Friday night was time to reacquaint with old friends and make some new ones, while simultaneously raising money to support a new military non-profit started by a dear friend of mine called Honor Their Service. That is just how this group is, anything for the troops. The military experts who are also bloggers are making a difference and they have already had their first meeting with the new administration. The panels were spectacular and all in attendance were impressed with the quality of all our speakers. Milbloggers are a strong community and together we will continue to bring issues to the forefront and voice our opinions on the military while highlighting causes and heroes. You will probably not find many of us on the “society pages” but you can be sure you will find us on the internet.
The Face of America bike race, a bike ride that allows wounded heroes to ride with supporting men and women in uniform and civilians, also took place this weekend.

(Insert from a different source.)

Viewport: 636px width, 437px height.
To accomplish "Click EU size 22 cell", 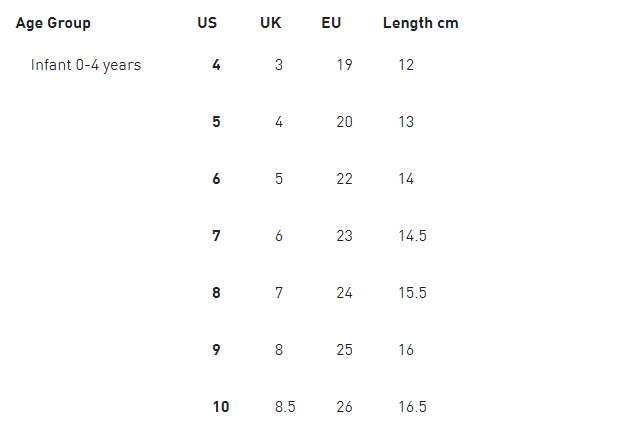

Soldiers’ Angels had formed a team and I wanted nothing more to than to be able to show my support for them as well as the rest of the cyclists. By the power of Angels, yours truly somehow managed to get to Gettysburg to help adorn the finish line with handmade banners that Soldiers’ Angels had been collecting. We arrived at the home of Seamus, a retired Marine whose house was surrounded by grassy fields that seemed endless. Ospreys adorned the land for this occasion and Howitzers were brought out to cross the road for the participants to ride under. His yard housed several tents set up for food and drinks after the race. The front lawn was spectacularly adorned with all the flags of the Armed Forces, a POW MIA flag and a fire truck with the American Flag flying off its’ ladder. As the participants climbed the final leg, they would be greeted by the view of all the flags. The intensity and preparation of this event and all those who helped make it possible was completely overwhelming.
The sirens alerted us that they were coming, a bagpiper started playing, a stream of motorcycles and then the “low rider” bikes approached the Howitzers, which meant the final trek up the hill to the finish line. Nothing could prepare me for seeing the heroes on the “low rider” bikes make it to the finish line. Being able to cheer them in as they helped each other complete the race was emotionally breathtaking. The face of my friend Chuck crossing the finish line with his brothers in arms, is a memory that will forever be etched in my brain. This 2 day ride of 110 mile accomplishment was over. The finish line was without media as this event is about personal accomplishment and pride not fanfare and exploitation of our heroes. The celebration was grand and it seemed everyone enjoyed themselves. Chuck fell asleep under a tree for a bit for a much needed nap but woke to get some food and drink and hang out with his friends. After all the cyclists had left, some returning to Walter Reed, we stayed behind to clean up. Spontaneously, we ended up standing with a group of Veterans as “taps” was played over the hill which still displayed the aircrafts flown in for this momentous occasion. It was hard not to choke up at the intensity of this moment because as I mingled throughout the day, it is painfully real that many of these heroes who are struggling with their own wounds might also have pushed themselves on this ride for their friends who could not be with them. Without Soldiers’ Angels, meeting these heroes would be improbable. You may not know who they are because their stories and pictures will more likely appear on a Milblog than a society page. The military are my society, my rock stars, my heroes. Now to get myself back on a bike to be able to ride among such greatness next year.